In an ongoing effort to break down our monolithic applications into microservices here at Yelp, we’ve migrated several business flows to modern architecture using AWS Step Functions.

Transactional ordering at Yelp covers a wide variety of verticals, including food (delivery/takeout orders), booking, home services, and many more. These orders are processed via Step Functions, where each is represented as an execution instance of the workflow, as shown below.

Figure 1: Illustrative Step Functions Workflow for Transactions Orders

Figure 1: Illustrative Step Functions Workflow for Transactions Orders

Each step in the above workflow is an “activity,” and Yelp implements these activities as batch daemons, which interact with AWS Step Functions via an API integration that fetches tasks and submits activity execution results. We run multiple instances of these batch daemons, which we deploy via PaaSTA, an in-house deployment platform.

Each workflow execution, i.e., processing of an order, is time bound. We do this by enabling the timeout capabilities provided by Step Functions. Each activity within a workflow needs to be completed within a specified time, such that the sum of the time taken by all activities in a workflow is within the limits of the workflow timeout. We also use activity retries, which are configurable per activity, to achieve resiliency in cases of intermittent recoverable failures.

Figure 2: Zoom-in view for SubmitOrder activity execution (Step Functions' internal steps shown in blue color)

Figure 2: Zoom-in view for SubmitOrder activity execution (Step Functions' internal steps shown in blue color)

If we zoom in on a specific activity (SubmitOrder in this case) for each workflow execution, each execution will be queued in the ActivityScheduled state until it’s picked up by one of the “activity workers.” Since the total time per activity (including execution and wait time) is bound, tasks with longer wait times get less time for execution. These tasks may need retries, and cascading effects from multiple activities could hit a workflow timeout threshold. As AWS provides aggregated metrics on the wait time for these tasks (ActivityScheduleTime), in order to maintain the desired success rate and latencies for workflow processing, we need to have a healthy count of activity workers.

Why Activity Instances Need Auto-Scaling

Transactional flows at Yelp experience repetitive traffic patterns over the course of the day and week. Before the new autoscaling system, we used Step Functions cloudwatch metrics to tune the activity instances count to meet service-level objectives. In these cases, we provisioned a static count of activity workers to handle peak traffic, which led to a lot of unused compute capacity during non-peak hours, making transactional flow an ideal use case for auto-scaling.

Auto-scaling from PaaSTA is based on pyramid uwsgi metrics and CPU usage, whereas Step Functions(SFN) workflows rely on a timely execution (ActivityScheduleTime metric) of the activities. The Step Functions Autoscaler bridges the gap between these two systems to manage and control activity instances.

Job a: Which lines of the entries contain the word "Open"? Show each of those lines in full, treating case as significant.

Dataset extract:
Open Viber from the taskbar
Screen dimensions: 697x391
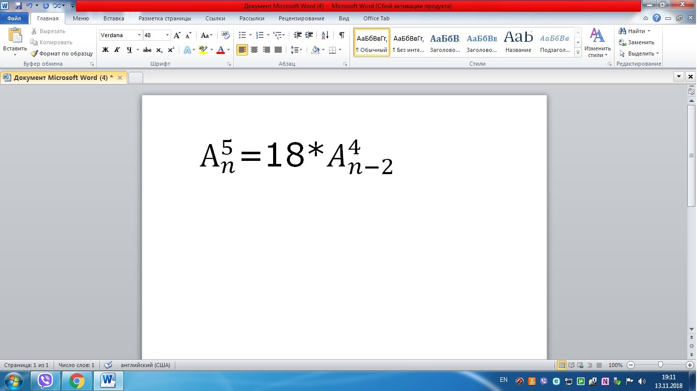coord(45,380)
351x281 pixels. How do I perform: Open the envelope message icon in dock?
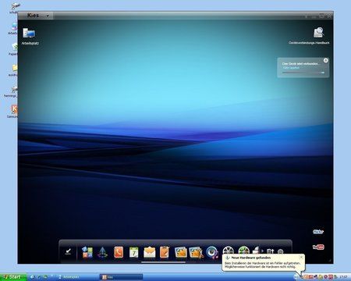(x=150, y=252)
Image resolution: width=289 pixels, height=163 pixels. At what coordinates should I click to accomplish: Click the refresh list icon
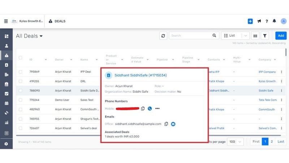pyautogui.click(x=163, y=35)
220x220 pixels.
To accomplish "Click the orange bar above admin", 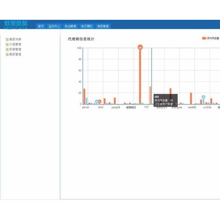I will 84,96.
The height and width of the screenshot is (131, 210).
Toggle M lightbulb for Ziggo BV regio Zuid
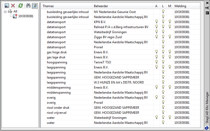[x=170, y=37]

Job b: Can you transcribe the stretch of the Step Functions article from "Auto-scaling from PaaSTA" through "control activity instances."?

Complete output a:
Open Viber from the taskbar
351x281 pixels. How do I perform: Open the envelope message icon in dock?

Complete output b:
Auto-scaling from PaaSTA is based on pyramid uwsgi metrics and CPU usage, whereas Step Functions(SFN) workflows rely on a timely execution (ActivityScheduleTime metric) of the activities. The Step Functions Autoscaler bridges the gap between these two systems to manage and control activity instances.